And if those 2 things were not enough, I moved into my house one week, inherited my aunt’s dog a few days later, agreed to be the Tech Director for RCTC’s show the next week, and then the following week, the powers that be at church, fired our full time Director of Children’s Ministry. And politely dropped her job in my lap for a few weeks. Being the Council Chair for Children’s Ministry, it was my job to keep things moving along. I met with the powers that be a few days after all this happened. The summary of the subtext of that conversation was a little something like this: ‘we have no idea what you guys do down there, so we can’t really help you. Good luck. And if you need anything, you can ask, but we will probably have no clue what to do.’ Not only did they fire the Director (who happens to be a good friend of mine), they have no plan as to what to do after they did. And the first question I got from anyone was ‘what are your plans for Rally Sunday?’ Yeah, that was the most pressing thought on my mind. I had just been handed an additional 40 hour a week job that I wasn’t getting paid for on top of my actual 40 a week job, and my 20 hour a week volunteer theatre job. I laughed and told them my plans were to try and survive the day. I do have to say that I have some amazing committee members who stepped way up and really helped. By the time we hired an interim person, curriculum was done, trailguides were found, a major scheduling shift had occurred and been handled, and rally day was planned. We kicked butt. And of course got little to no recognition for any of it. The kids are enjoying themselves and having fun. So that’s recognition enough. Oh and former Director had been interviewing for other positions anyway. She was offered a much better job the following week!

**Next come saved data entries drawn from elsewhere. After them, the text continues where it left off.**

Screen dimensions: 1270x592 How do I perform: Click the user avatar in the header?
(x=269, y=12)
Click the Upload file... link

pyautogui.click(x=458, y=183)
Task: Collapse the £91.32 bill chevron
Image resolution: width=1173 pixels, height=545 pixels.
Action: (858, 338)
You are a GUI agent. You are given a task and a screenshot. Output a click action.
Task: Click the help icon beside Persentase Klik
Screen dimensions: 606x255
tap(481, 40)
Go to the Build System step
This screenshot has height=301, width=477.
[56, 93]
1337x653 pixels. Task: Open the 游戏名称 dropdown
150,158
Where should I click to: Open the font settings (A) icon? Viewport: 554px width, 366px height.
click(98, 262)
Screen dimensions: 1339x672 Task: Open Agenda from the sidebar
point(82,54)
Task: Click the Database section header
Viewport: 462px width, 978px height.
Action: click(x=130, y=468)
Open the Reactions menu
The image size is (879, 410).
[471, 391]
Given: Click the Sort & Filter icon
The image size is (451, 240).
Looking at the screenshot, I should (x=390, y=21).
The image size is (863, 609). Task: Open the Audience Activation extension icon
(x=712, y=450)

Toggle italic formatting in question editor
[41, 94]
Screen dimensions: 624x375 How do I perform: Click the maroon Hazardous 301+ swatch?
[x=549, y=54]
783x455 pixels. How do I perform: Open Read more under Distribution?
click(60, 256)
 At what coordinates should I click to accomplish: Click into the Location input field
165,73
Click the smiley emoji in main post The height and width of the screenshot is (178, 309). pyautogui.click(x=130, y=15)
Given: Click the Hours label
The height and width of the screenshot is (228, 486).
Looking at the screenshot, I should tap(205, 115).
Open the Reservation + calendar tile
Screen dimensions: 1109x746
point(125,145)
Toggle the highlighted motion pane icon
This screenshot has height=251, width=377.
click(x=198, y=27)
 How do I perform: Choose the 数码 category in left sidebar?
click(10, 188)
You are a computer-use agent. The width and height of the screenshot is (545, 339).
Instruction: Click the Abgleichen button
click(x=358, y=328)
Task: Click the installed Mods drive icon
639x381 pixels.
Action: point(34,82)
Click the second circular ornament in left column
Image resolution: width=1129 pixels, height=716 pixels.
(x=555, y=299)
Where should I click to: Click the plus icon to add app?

So that was my ‘summer’. I am not sure what happened to any of it. The only plants that did well were the ones that were able to sustain themselves this summer. I killed a lot by not being there. I sat on my deck and enjoyed it 3 times. Got to my pool twice. The only time I saw people were if there were in the theatre or coming over to help with something with the house. I made it to Nana’s house only once. Another one of my best friends got married this Labor Day weekend. I only saw her during her dress fittings all summer. I left like a terrible bridesmaid. We did manage a pretty awesome shower/bbq. And she said she had a great time at her bachelorette party. And no they were not half thrown together. Her sister and I made sure to get those planned and done up right. I have 1400 emails to finish going through. About 1400 hours of sleep to catch up on. And many many blog entries to catch up on. I am so out of the loop. I am exhausted just proofing this entry. I have got to learn to say no. So I have not been ignoring people these last few months. I have not been ignoring this blog on purpose. I have simply been way too busy to stop and scribble a not to myself, let alone write anything else. So here is to hopefully more frequent blogging.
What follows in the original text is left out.